Does anyone know if it is possible to use a TV or a PC as a test monitor to check camera and cable installations? I am trying to isolate the low quality camera pictures shown on the DVR/monitor. This system is using the Lorex 600 line cameras.
Thank you


----------



## Shekka

*Re: Lorex L23WD*

whats the model of the cameras?


----------



## BillyC

*Re: Lorex L23WD*

They are the CVC7575 series, 600TVL


----------



## Shekka

*Re: Lorex L23WD*

Looks like they use BNC connections only. To my knowledge the only option you have is to try a different dvr...


----------



## BillyC

*Re: Lorex L23WD*

Would it be easier to test if it had other than BNC connections? I have seen BNC to RCA adaptors at Fry's?


----------



## Shekka

You could use a bnc to rca adapter, just have to make sure that the tv have a yellow RCA input on it. 

Has lorex gotten back to you about your issue yet?


----------



## BillyC

*Re: Lorex L23WD*

Not yet, they said a technician will call me. I will give them untill Friday afternoon and then I will remove and return the Lorex system. Perhaps I will try the Q-SEE system. Do you have any experience with that one, or might suggest a popular and reliable system?


----------



## Shekka

What about going back to the reseller where you got it and have them give you a different dvr? 

As far as another brand, I have dealt with this company in the past. Only thing is that they are from Canada, so it may not be an option for you

http://www.cctvproducts.ca/

But they were easy to deal with, and had good phone support. 

Good luck.


----------



## BillyC

*Re: Lorex L23WD*

I heard from Lorex today, their technician, manager and engineer all looked at the pictures download from my system and said they were normal for this 600 TVL camera. I find it difficult to believe that the cameras and DVR cannot be optimized for a picture which agrees with the advertisement on the Lorex website. There the expected pictures are described as crisp and broadcast quality. I went over to a neighbor"s house to look at their new Lorex system with a different model DVR---the quality was about the same as mine. So, does Lorex have bad DVRs or cameras or both? I assume that the composite video signal is a standard and is implemented in a consistent manner. Is that just the ramblings of an overly optimistic engineer? I want to look into brands.


----------



## Shekka

*Re: Lorex L23WD*

A lot of the image issues could be caused by poor lighting. As a test try altering the lighting around one of the cameras and then look at the picture it gives. A very well lite area should give you as clear a picture as you will get.

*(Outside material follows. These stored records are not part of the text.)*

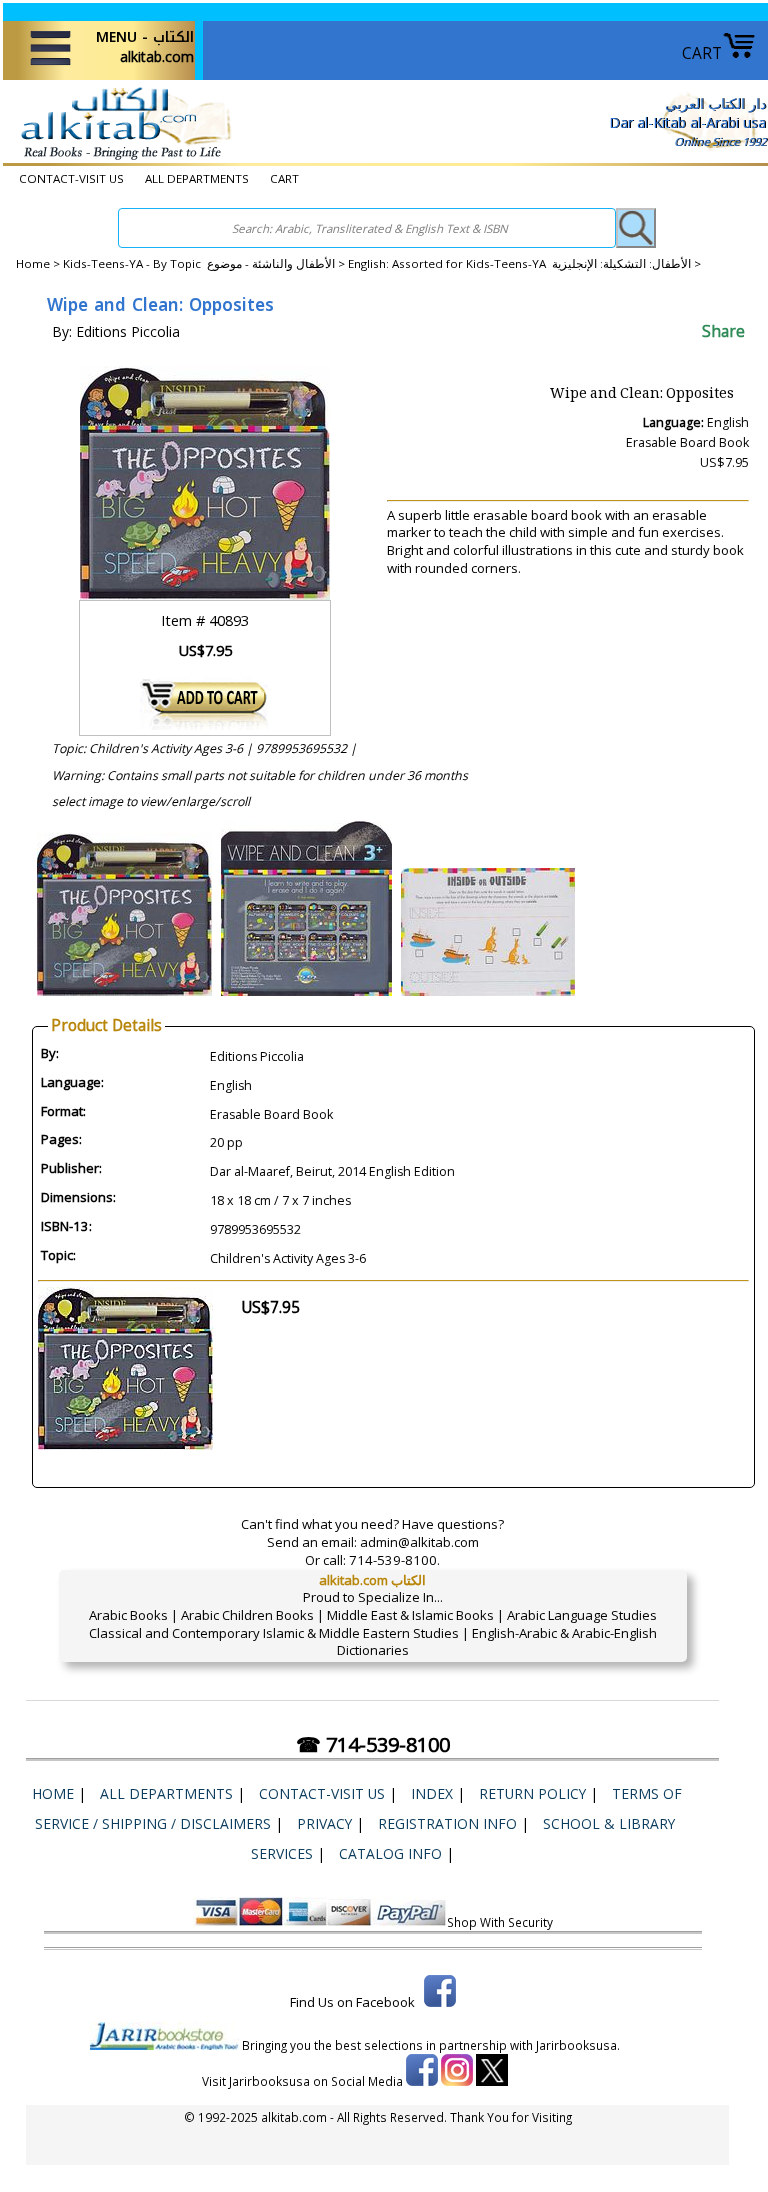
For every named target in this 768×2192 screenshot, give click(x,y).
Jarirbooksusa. (578, 2045)
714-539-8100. (394, 1560)
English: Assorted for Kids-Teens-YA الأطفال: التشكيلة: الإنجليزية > (524, 263)
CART (702, 53)
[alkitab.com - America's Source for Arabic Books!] (120, 159)
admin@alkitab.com (419, 1542)
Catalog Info (390, 1853)
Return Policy (532, 1793)
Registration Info (447, 1823)
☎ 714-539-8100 (373, 1744)
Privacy (324, 1823)
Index (432, 1793)
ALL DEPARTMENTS (197, 178)
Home (33, 263)
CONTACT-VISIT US (71, 178)
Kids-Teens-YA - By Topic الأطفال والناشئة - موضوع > (205, 263)
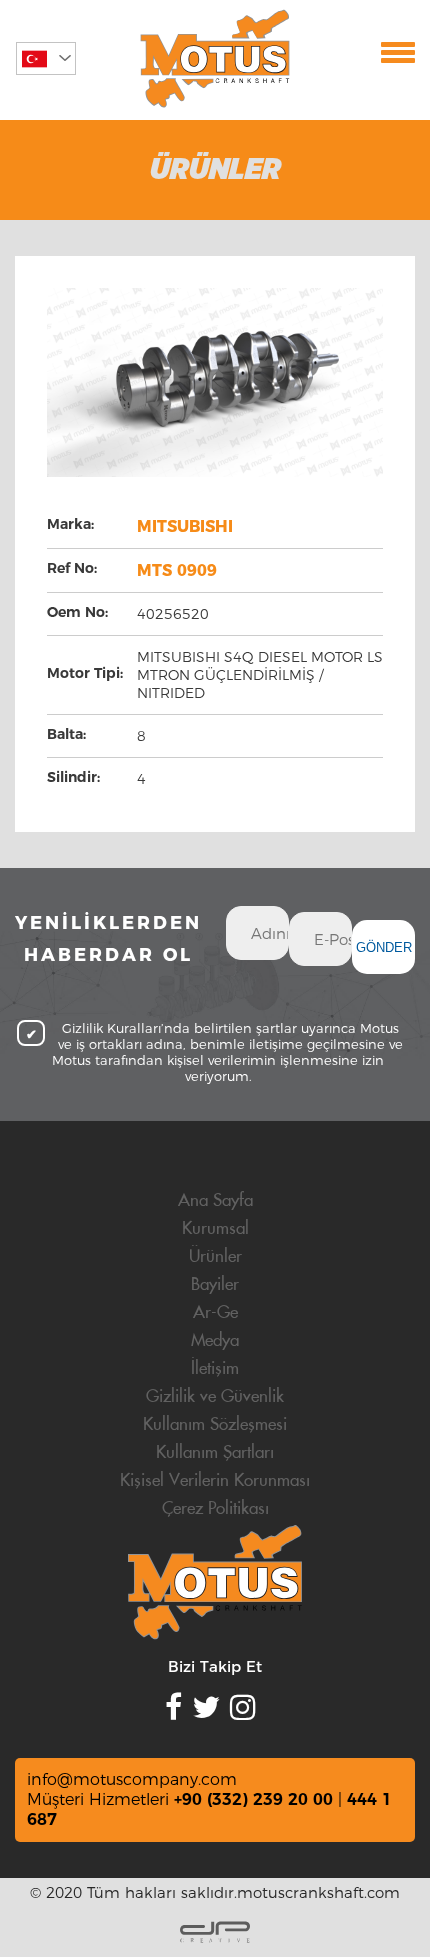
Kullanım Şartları (215, 1453)
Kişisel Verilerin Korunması (215, 1481)
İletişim (215, 1369)
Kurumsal (215, 1229)
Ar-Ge (215, 1313)
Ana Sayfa (215, 1201)
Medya (215, 1341)
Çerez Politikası (215, 1509)
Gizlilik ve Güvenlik (215, 1397)
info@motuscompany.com (132, 1779)
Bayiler (215, 1285)
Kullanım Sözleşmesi (215, 1425)
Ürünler (215, 1257)
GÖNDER (384, 947)
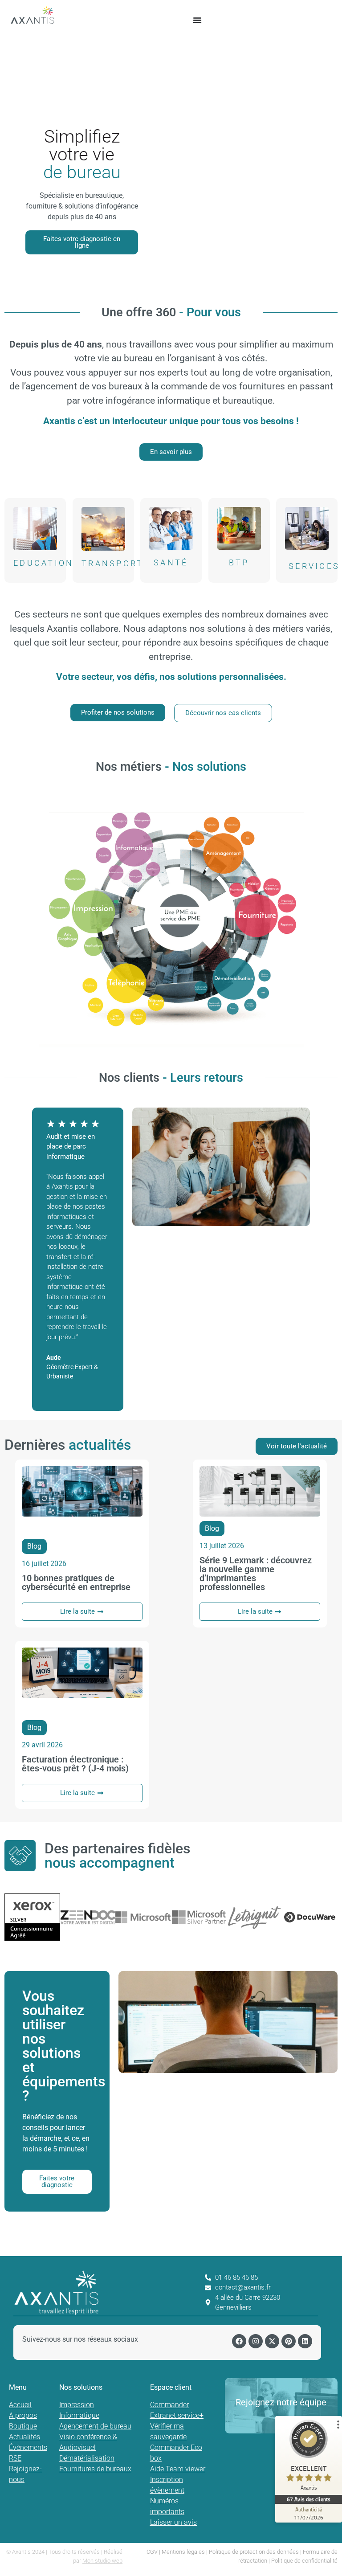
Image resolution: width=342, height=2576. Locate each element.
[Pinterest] (288, 2341)
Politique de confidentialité (304, 2560)
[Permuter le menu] (197, 20)
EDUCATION (43, 563)
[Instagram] (255, 2341)
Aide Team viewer (177, 2469)
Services (314, 566)
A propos (23, 2415)
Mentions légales (183, 2551)
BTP (239, 562)
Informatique (79, 2415)
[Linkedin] (305, 2341)
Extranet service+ (177, 2415)
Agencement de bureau (95, 2426)
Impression (76, 2404)
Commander (169, 2404)
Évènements (28, 2447)
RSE (15, 2458)
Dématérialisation (86, 2458)
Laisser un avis (173, 2522)
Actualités (24, 2437)
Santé (171, 562)
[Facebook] (239, 2341)
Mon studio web (102, 2560)
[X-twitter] (272, 2341)
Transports (116, 563)
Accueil (20, 2404)
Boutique (23, 2426)
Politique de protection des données (254, 2551)
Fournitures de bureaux (95, 2469)
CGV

Might not hurt to look at other brands, if your not happy with the results of this one. Especially if the images you are getting are acceptable by the manufactures standards.


----------



## BillyC

*Re: Lorex L23WD*

This is an update for the problem with my Lorex system. Today I connected the cameras one at a time to a TV and found the camera quality to be very good. I then connected the DVR to the TV and again the camera quality was very good. This suggests that the Lorex monitor is junk.


----------



## Rodog

NEVER do the firmware update, ruined my whole system, took all the accounts out. Try setting them all to BEST.


----------



## Fjandr

Please don't resurrect old threads. Closed.


----------